The 2023 Kerry Senior Hurling Championship was the 122nd staging of the Kerry Senior Hurling Championship since its establishment by the Kerry County Board in 1889. The draw for the group stage pairings took place on 31 May 2023. The championship ran from 16 June to 6 August 2023.

Causeway entered the championship as the defending champions, however, they were beaten by Crotta O'Neill's at the quarter-final stage.

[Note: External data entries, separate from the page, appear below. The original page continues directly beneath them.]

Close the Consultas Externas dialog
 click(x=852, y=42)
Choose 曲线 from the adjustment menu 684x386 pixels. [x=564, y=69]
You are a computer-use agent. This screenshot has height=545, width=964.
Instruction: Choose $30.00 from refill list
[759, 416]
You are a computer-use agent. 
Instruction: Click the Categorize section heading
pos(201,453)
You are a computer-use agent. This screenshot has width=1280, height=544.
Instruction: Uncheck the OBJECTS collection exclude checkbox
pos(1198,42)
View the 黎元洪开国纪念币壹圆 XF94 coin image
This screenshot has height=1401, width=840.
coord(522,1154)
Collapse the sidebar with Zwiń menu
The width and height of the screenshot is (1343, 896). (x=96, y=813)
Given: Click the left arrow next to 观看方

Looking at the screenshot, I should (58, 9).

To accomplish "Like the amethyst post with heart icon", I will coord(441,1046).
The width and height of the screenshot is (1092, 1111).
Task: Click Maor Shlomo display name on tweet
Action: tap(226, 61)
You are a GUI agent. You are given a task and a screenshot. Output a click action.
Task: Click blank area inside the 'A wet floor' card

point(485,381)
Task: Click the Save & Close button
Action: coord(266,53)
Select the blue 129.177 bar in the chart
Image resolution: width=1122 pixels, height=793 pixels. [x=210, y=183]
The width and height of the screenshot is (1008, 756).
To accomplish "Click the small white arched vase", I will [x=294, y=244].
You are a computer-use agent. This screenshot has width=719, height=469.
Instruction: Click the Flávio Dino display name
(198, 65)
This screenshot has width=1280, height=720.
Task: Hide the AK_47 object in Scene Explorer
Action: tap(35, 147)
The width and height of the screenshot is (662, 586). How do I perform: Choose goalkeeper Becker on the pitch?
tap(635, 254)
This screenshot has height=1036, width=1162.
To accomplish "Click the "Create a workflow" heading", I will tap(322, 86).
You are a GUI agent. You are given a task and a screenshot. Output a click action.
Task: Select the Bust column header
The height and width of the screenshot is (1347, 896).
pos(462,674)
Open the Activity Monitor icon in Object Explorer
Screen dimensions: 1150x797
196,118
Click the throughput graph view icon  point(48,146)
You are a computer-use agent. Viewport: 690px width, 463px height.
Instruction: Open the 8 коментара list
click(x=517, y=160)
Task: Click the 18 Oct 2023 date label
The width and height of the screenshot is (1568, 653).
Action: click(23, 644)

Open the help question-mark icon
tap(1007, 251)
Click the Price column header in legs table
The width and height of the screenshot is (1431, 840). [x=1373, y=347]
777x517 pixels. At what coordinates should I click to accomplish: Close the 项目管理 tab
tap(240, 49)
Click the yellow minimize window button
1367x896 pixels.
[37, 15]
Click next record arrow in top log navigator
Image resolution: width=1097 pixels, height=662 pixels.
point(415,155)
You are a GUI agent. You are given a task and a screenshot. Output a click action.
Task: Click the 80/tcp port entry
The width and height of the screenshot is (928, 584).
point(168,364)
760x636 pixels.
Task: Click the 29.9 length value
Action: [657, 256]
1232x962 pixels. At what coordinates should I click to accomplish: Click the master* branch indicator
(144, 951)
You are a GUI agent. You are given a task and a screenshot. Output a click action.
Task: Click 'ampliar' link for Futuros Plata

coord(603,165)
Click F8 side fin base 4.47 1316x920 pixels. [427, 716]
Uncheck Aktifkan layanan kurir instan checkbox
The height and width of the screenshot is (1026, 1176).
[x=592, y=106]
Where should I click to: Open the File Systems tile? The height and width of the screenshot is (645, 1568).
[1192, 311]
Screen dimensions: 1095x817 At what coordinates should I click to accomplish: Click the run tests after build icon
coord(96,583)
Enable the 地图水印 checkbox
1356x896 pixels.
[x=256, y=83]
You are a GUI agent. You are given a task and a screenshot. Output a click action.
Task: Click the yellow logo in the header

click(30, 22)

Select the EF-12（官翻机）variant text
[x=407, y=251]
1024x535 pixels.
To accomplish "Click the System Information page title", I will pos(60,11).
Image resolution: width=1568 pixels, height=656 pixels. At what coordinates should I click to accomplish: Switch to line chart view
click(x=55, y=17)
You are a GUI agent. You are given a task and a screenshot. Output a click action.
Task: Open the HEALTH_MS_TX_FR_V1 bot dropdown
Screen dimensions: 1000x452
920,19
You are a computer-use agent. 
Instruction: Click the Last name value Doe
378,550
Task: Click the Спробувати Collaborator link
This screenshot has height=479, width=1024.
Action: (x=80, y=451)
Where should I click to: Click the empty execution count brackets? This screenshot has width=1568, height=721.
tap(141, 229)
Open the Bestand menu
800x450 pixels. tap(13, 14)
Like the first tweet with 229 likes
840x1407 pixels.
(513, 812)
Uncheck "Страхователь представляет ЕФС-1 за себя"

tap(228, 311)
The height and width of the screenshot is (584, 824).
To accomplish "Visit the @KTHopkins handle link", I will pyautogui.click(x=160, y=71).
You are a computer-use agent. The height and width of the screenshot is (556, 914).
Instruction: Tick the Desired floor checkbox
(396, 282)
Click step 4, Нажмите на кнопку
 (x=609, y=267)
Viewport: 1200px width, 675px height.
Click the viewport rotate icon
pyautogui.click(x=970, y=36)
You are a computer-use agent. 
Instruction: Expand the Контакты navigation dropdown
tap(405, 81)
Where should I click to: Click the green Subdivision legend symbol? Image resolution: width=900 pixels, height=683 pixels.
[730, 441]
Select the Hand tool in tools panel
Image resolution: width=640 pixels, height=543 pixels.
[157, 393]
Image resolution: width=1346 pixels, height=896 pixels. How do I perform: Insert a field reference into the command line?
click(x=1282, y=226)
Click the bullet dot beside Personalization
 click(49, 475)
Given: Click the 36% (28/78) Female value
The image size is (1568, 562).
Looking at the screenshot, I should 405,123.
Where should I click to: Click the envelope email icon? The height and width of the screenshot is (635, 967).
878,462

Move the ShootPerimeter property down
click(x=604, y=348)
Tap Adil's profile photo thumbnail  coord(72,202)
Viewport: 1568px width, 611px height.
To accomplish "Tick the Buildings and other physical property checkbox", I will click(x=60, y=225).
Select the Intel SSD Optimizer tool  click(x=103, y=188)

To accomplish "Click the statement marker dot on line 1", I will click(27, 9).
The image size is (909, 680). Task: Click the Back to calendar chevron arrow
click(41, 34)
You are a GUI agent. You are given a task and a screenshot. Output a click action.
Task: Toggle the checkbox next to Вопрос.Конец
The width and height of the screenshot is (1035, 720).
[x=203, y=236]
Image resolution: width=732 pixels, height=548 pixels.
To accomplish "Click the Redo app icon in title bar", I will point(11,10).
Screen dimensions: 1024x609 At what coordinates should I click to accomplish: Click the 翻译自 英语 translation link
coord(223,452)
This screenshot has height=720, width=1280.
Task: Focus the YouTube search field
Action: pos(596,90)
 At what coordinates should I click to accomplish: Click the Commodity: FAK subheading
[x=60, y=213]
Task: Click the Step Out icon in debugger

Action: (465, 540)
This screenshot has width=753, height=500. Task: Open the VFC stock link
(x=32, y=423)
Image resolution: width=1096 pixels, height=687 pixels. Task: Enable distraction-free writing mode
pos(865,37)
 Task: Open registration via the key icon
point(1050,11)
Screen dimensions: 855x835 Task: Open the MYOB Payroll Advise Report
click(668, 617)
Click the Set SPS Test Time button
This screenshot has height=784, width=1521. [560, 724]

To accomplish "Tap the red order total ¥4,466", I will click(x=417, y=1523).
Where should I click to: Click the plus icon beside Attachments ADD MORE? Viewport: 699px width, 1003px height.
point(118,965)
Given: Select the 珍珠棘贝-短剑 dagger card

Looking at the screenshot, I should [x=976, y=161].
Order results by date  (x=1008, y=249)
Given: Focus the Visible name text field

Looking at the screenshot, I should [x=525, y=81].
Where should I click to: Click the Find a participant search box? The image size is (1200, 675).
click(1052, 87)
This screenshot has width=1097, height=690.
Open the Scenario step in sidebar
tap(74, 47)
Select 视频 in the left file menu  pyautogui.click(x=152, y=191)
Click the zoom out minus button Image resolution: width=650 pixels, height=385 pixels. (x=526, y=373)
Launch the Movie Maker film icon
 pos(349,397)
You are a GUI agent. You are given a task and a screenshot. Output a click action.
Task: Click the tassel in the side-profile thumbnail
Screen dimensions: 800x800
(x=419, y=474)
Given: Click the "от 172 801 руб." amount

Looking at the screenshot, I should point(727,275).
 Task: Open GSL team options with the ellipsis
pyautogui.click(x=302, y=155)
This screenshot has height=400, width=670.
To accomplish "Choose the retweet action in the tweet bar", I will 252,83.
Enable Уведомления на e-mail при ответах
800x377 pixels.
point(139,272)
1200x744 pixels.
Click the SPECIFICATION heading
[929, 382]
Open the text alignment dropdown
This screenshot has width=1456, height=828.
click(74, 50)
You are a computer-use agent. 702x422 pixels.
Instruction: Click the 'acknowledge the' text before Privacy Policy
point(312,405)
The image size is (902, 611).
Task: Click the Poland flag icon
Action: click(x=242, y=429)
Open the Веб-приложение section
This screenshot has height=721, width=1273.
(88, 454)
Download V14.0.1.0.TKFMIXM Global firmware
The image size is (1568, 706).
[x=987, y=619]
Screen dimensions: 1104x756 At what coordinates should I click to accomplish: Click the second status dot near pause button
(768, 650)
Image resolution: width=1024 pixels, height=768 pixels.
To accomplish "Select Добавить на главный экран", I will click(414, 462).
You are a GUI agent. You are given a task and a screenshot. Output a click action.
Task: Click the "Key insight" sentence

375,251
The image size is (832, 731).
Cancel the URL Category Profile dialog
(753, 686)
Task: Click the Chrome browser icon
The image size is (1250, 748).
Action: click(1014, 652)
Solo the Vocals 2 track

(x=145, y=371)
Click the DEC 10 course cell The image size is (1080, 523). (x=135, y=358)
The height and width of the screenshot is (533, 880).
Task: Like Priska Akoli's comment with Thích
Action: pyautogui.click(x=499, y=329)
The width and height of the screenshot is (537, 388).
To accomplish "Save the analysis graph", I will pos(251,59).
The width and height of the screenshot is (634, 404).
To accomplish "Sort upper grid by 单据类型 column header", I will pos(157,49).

The final was played on 6 August 2023 at Austin Stack Park in Tralee, between Crotta O'Neill's and Lixnaw, in what was their third meeting in the final overall and a first final meeting in 24 years. Crotta O'Neill's won the match by 0–15 to 1–09 to claim their 10th championship title overall and a first title in 55 years.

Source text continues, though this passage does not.